Task directions: Transcribe the whole account of weekly safety drills aboard the Healy, from the date line through the final sentence, without changing a word.

Excerpt to read:
September 11, 2009
For those of us on the mid-watch from midnight to 8 am, Fridays can be tough. I didn't get to sleep until after 9 am, the daily siren goes off at noon, and then the crew conducts their Safety Drills at 1 pm. These drills involve lots of piped announcements and various sirens and can last until 2:30 pm - not very conducive for sleep; however, they are much more important for ensuring the safety of everyone on the ship.
Every week the Healy crew engages in a different kind of drill, whether for fire, flooding, medical emergencies, helicopter crash, man-overboard, or some combination of them all. When the sirens go off, crewmembers drop what they are doing and report to their various stations. Their goal is to be mustered and dressed in less than 4 minutes. Gear lockers are spread out throughout the ship.
Once the emergency has been called and the crew is dressed, actual simulations take place. Various people are in charge of each group, and the color of their clothing signifies their specific jobs. They often use large laminated safety diagrams to mark the location of the problem and then communicate with their teams (and others) over walkie-talkies. A Damage Control Team Trainer (DCTT) supervises and makes suggestions for better performance.

Source material:
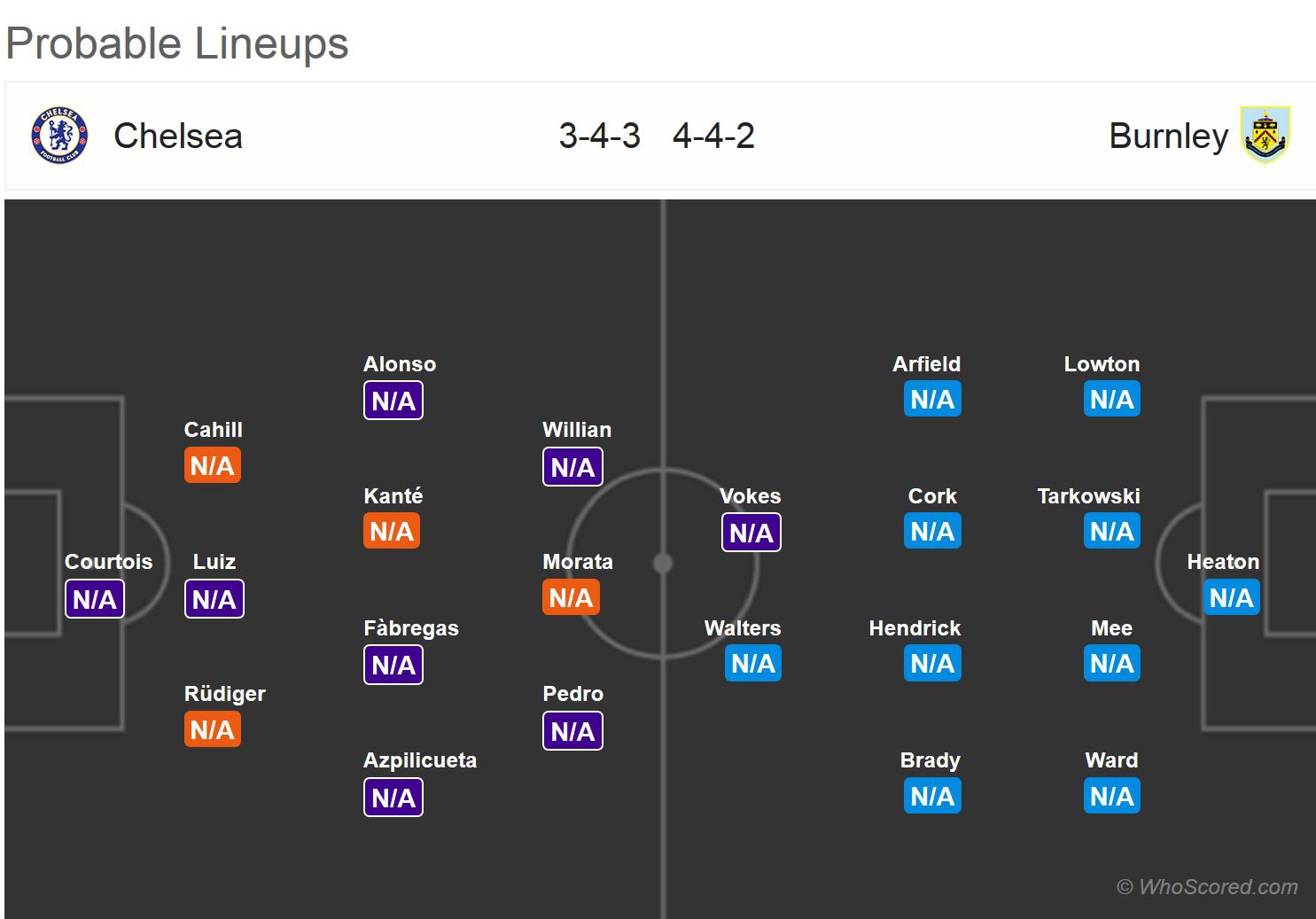This screenshot has width=1316, height=919.
Task: Click Courtois's N/A rating badge
Action: (95, 599)
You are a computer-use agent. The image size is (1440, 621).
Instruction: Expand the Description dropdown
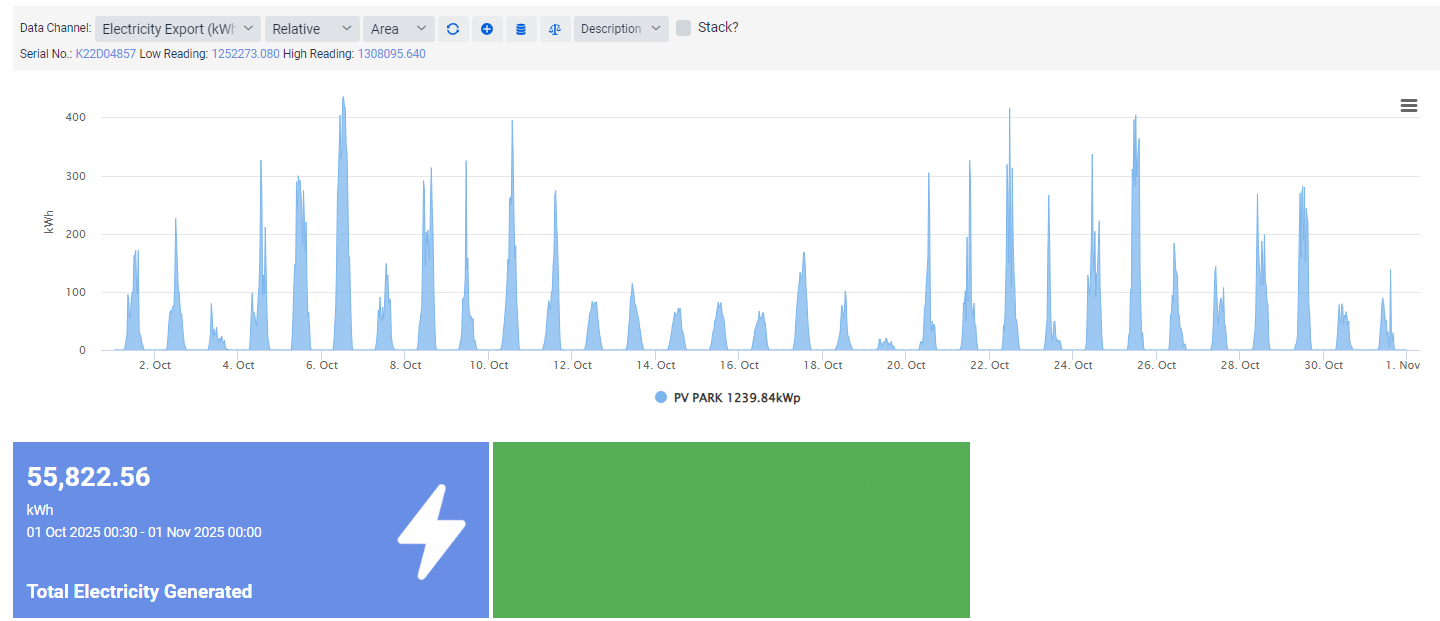point(621,29)
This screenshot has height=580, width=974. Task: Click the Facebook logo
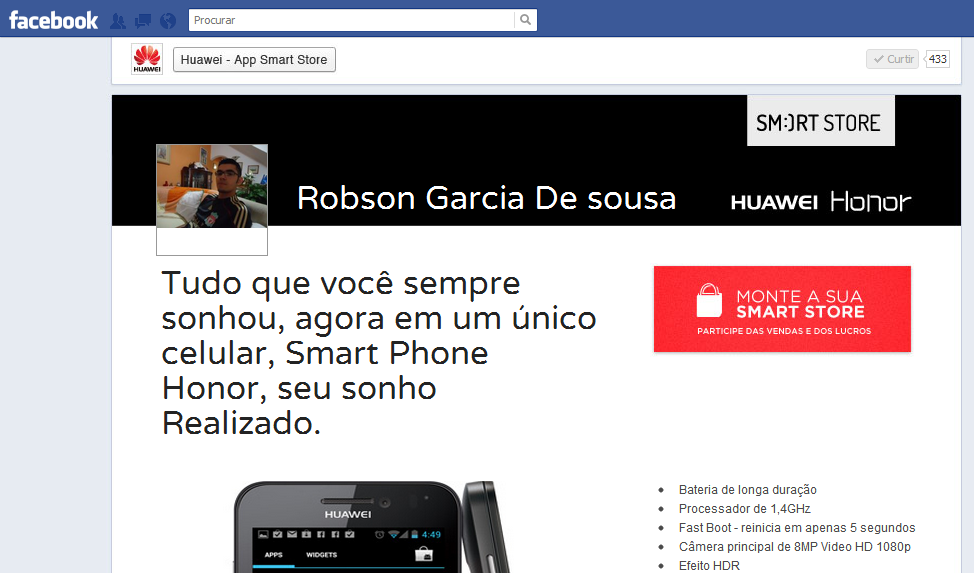[x=53, y=20]
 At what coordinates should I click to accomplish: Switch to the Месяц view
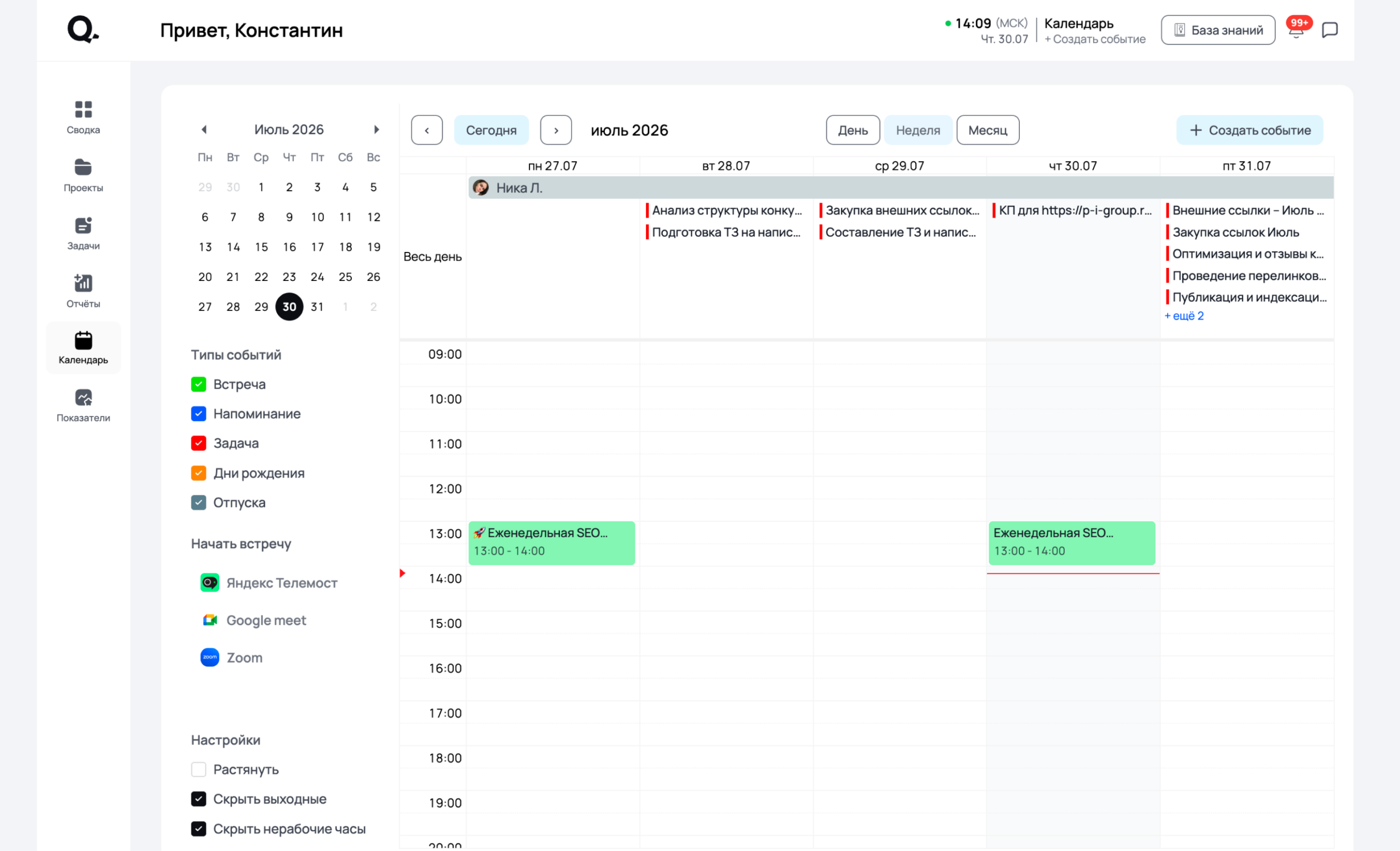click(x=988, y=130)
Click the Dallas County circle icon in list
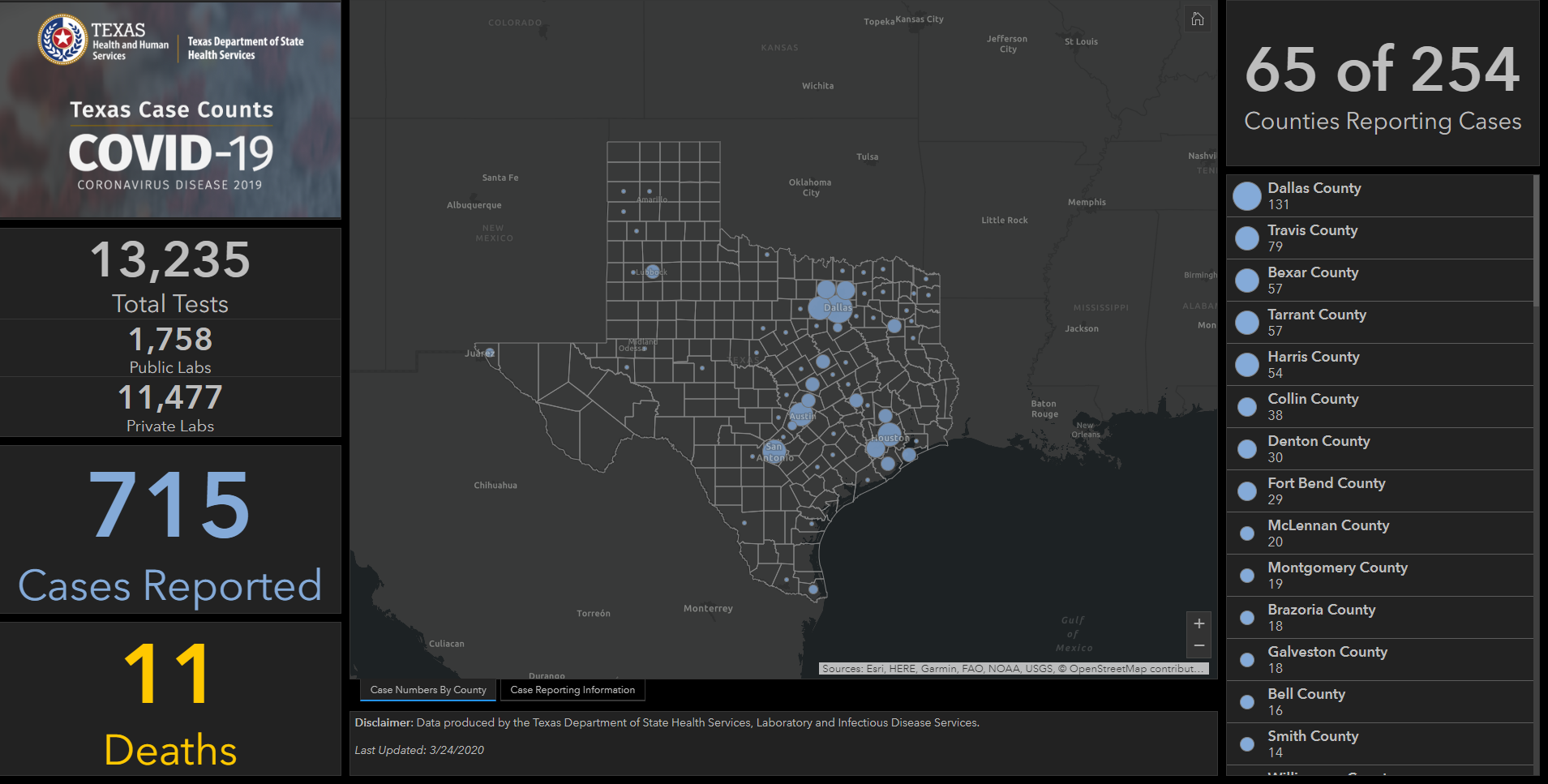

Response below:
September 11, 2009
For those of us on the mid-watch from midnight to 8 am, Fridays can be tough. I didn't get to sleep until after 9 am, the daily siren goes off at noon, and then the crew conducts their Safety Drills at 1 pm. These drills involve lots of piped announcements and various sirens and can last until 2:30 pm - not very conducive for sleep; however, they are much more important for ensuring the safety of everyone on the ship.
Every week the Healy crew engages in a different kind of drill, whether for fire, flooding, medical emergencies, helicopter crash, man-overboard, or some combination of them all. When the sirens go off, crewmembers drop what they are doing and report to their various stations. Their goal is to be mustered and dressed in less than 4 minutes. Gear lockers are spread out throughout the ship.
Once the emergency has been called and the crew is dressed, actual simulations take place. Various people are in charge of each group, and the color of their clothing signifies their specific jobs. They often use large laminated safety diagrams to mark the location of the problem and then communicate with their teams (and others) over walkie-talkies. A Damage Control Team Trainer (DCTT) supervises and makes suggestions for better performance.